++++ EXERCISE TEXT ++++
Using Photo Journaling to Develop Affective Outcomes in Nursing Education

Friday, 20 April 2018

Gay Lynn Armstrong, MSN, RN1
Marylyn Kajs-Wyllie, APRN, MSN1
Star Mitchell, PhD, RN, CCRN2
(1)St David's School of Nursing, Texas State University, Round Rock, TX, USA
(2)St. David's School of Nursing, Texas State University, Round Rock, TX, USA

Background: Ways of knowing may be approached from various epistemological paradigms. Where the realist may define knowing as a cognitive function, the non-realist will expand ways of knowing to include the affective components of feelings and socially constructed meanings (Garrett & Cutting, 2014). Developing and utilizing strategies and methods that give awareness to feelings and meaning to experiences of nursing students which enhance affective learning has been difficult in curriculums necessitating large amounts of cognitive knowledge (Ondrejka, 2014). Based on the well documented qualitative technique of Photo Voice that (Woodgate et al, 2017). Photo journaling provides faculty and students an opportunity to bridge cognitive aspects of clinical experiences with the affective.

Method: Eighteen nursing students were given a photo journal assignment as part of a service learning study abroad experience in Nicaragua. Each day of the ten-day trip, students were provided a prompt that required them to take a photograph and journal about their chosen picture. (Gilliland et al, 2016) These prompts were verbally announced at the beginning of the day and were chosen to enhance self-awareness. Examples include; Submit a picture that reflects how you are feeling and title it. Write and reflect on your expectations and hopes for this trip. A second example is: Submit a picture that reminds you of your family and your own community and title it. Write and reflect on what is at stake for these patients, their families, and their community. Two weeks following the return from the trip students submitted their photo journals in electronic form. Focus groups were utilized to explore the students experience and the effect of the photo journal on their affective learning.
++++ DATASET ++++
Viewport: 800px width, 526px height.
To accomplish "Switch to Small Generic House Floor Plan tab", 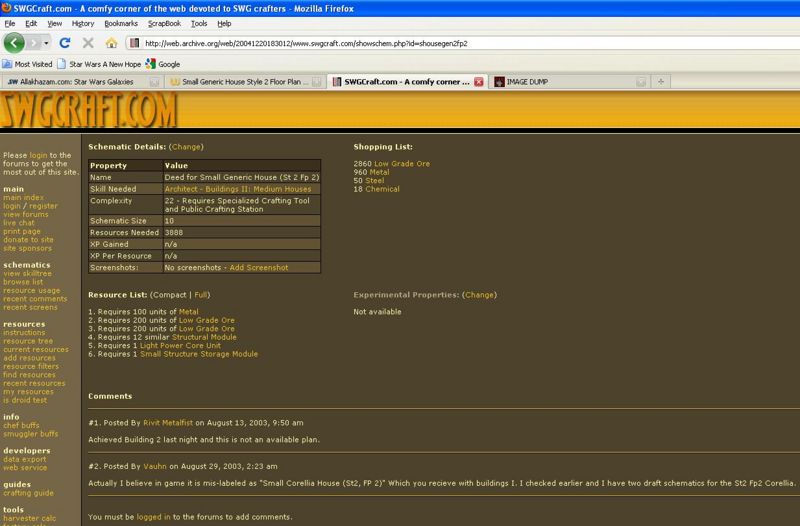I will (x=244, y=81).
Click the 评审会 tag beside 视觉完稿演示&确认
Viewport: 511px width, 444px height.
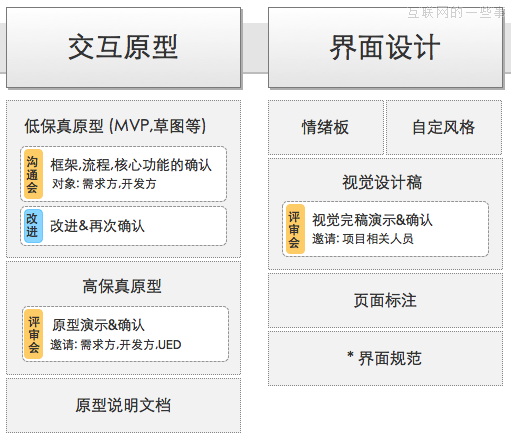click(x=295, y=229)
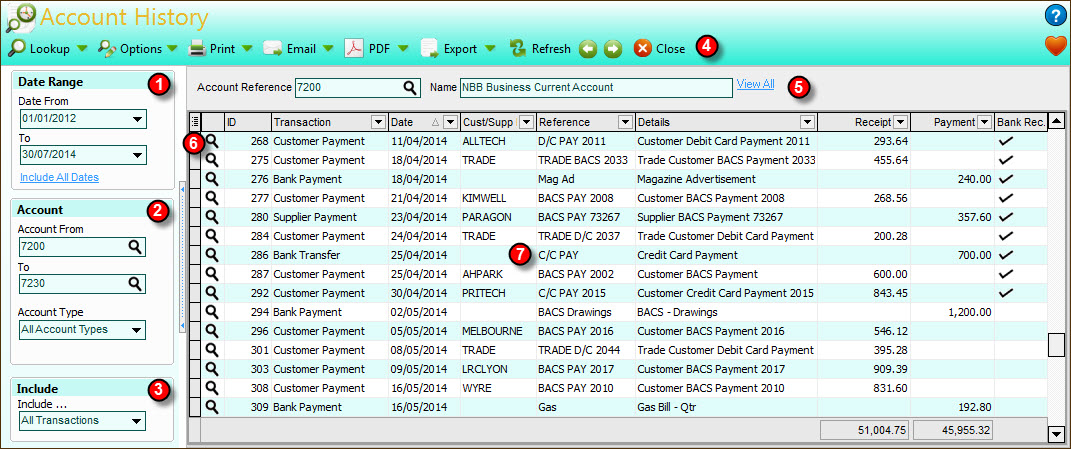
Task: Open magnifier for Bank Transfer ID 286
Action: pyautogui.click(x=211, y=255)
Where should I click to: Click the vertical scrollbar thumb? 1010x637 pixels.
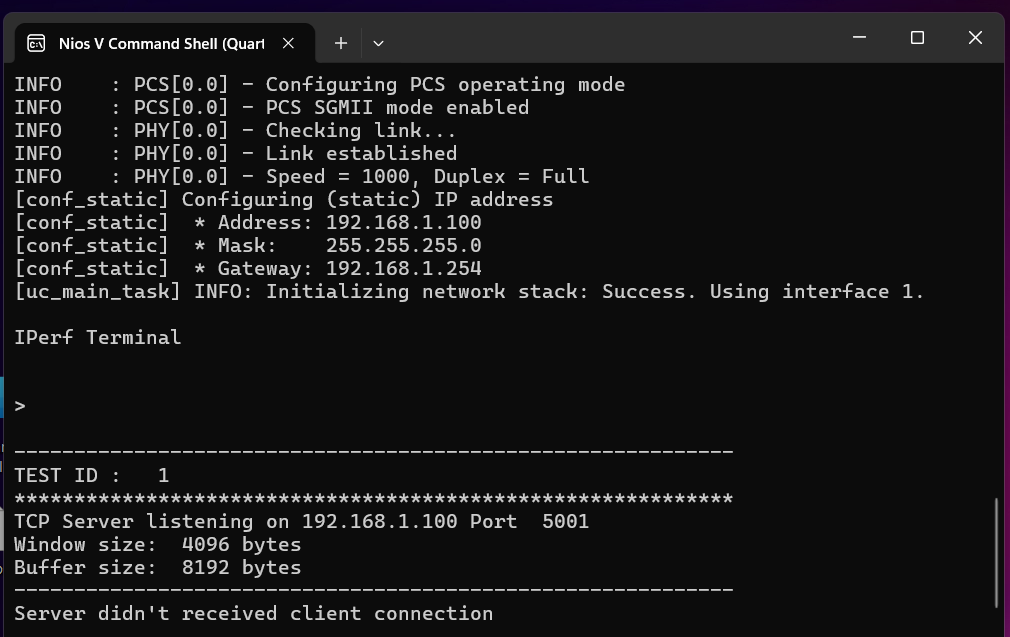pos(997,552)
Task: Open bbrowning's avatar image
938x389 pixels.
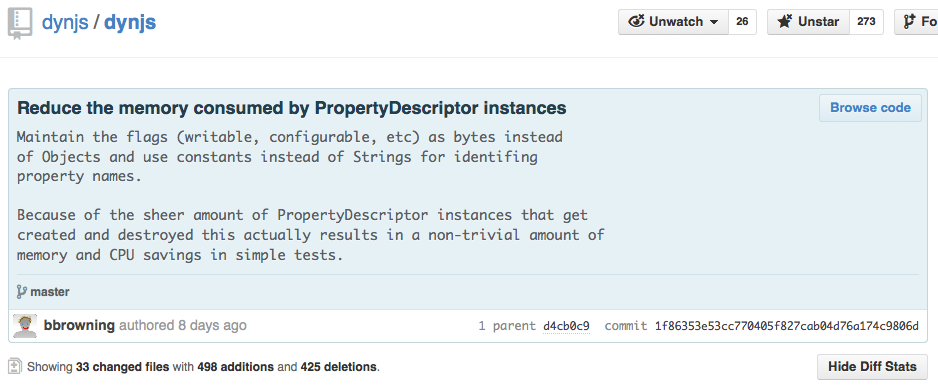Action: 25,326
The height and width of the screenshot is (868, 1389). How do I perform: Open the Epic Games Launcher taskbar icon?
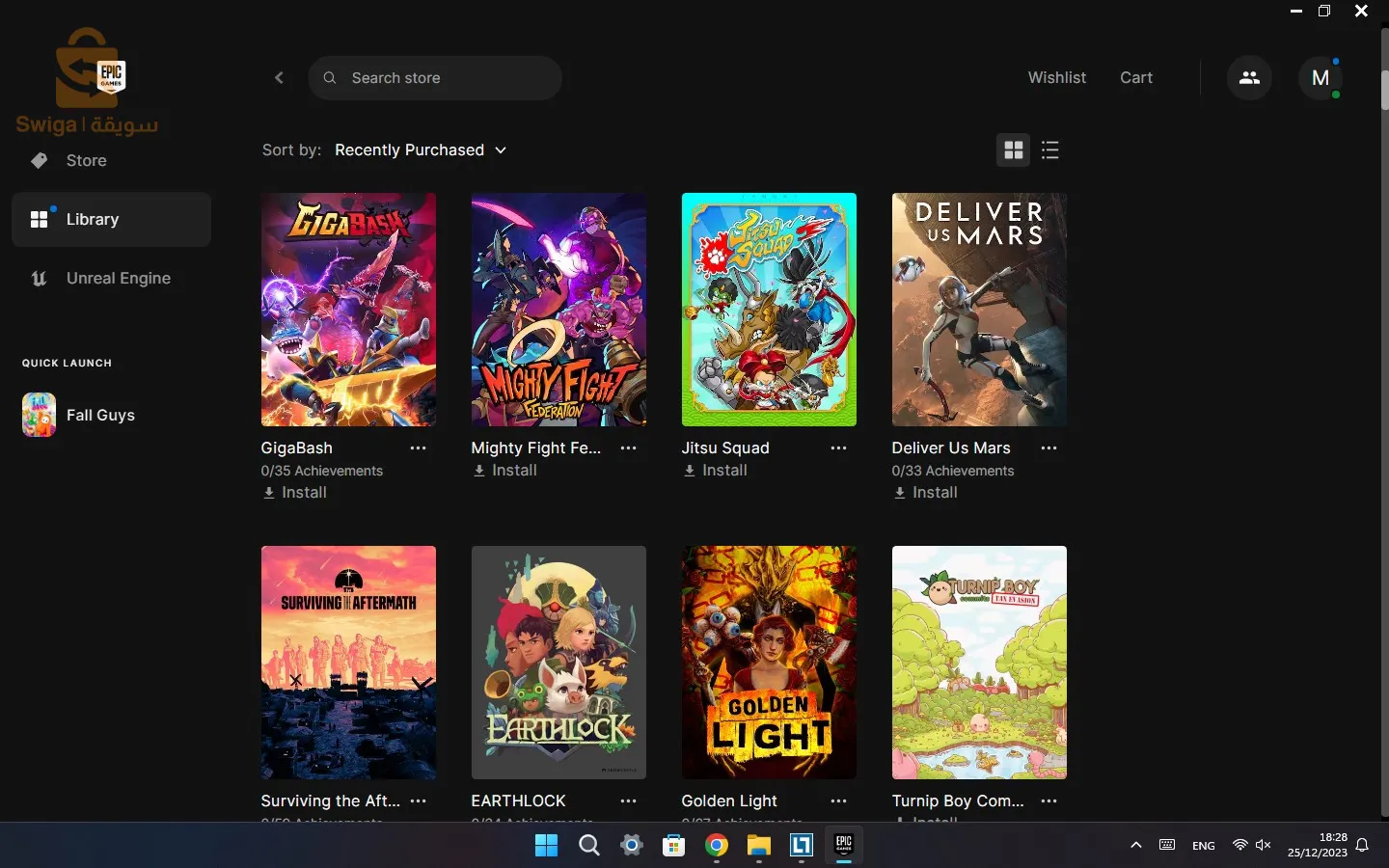(843, 847)
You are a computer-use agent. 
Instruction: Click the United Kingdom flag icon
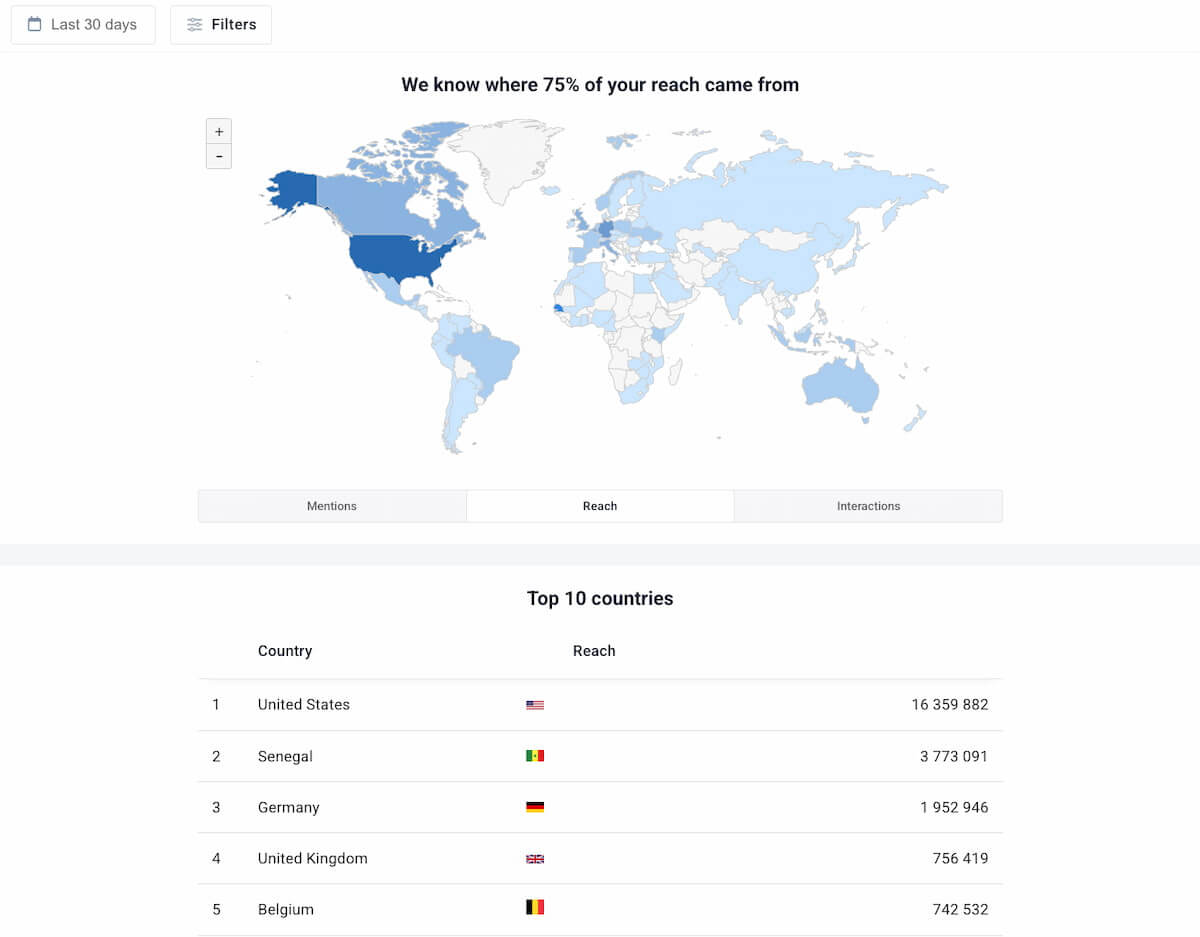(534, 858)
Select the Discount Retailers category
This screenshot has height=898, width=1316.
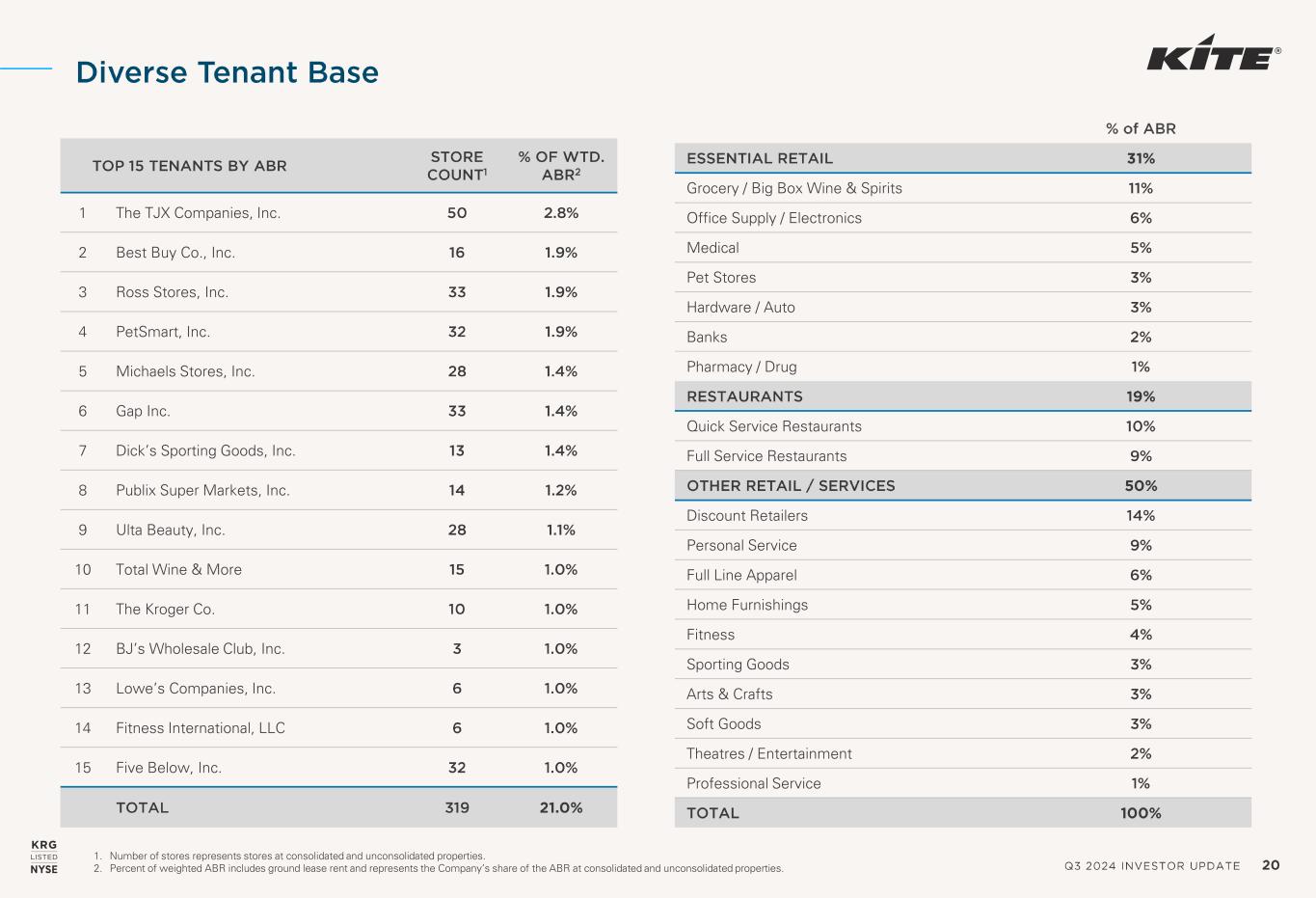tap(747, 516)
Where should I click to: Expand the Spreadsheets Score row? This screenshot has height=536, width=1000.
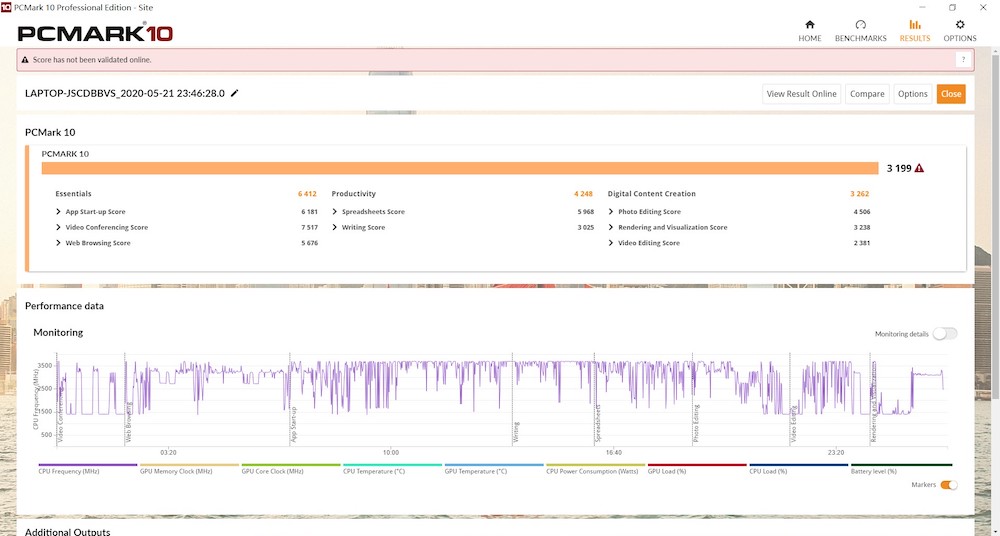pos(336,212)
++++
WHAT THIS EXERCISE ASKS:
**A)** Reproduce the passage of the photo journaling abstract that opens with the words containing "Background: Ways of" and closes with "with the affective.".
**B)** Which works does the photo journaling abstract cite in parentheses? List every one.
**C)** Write what comes next in the photo journaling abstract, starting after its final sentence.

SOLVED PROBLEMS:
**A)**
Background: Ways of knowing may be approached from various epistemological paradigms. Where the realist may define knowing as a cognitive function, the non-realist will expand ways of knowing to include the affective components of feelings and socially constructed meanings (Garrett & Cutting, 2014). Developing and utilizing strategies and methods that give awareness to feelings and meaning to experiences of nursing students which enhance affective learning has been difficult in curriculums necessitating large amounts of cognitive knowledge (Ondrejka, 2014). Based on the well documented qualitative technique of Photo Voice that (Woodgate et al, 2017). Photo journaling provides faculty and students an opportunity to bridge cognitive aspects of clinical experiences with the affective.

**B)**
Garrett & Cutting, 2014
Ondrejka, 2014
Woodgate et al, 2017
Gilliland et al, 2016

**C)**
Findings: Our experience and student’s feedback confirm that photo journaling provided a learning activity that actively engaged the students in self-reflected affective learning. One students summed it up noting, you had to go deeper and see what was really going on and that the picture could communicate until you could find the words.

Conclusion: Student produced meaningful photographs during clinical experiences that are combined with journaling exercises develop personal awareness of caring as student come to know more about themselves through self-exploration and communication.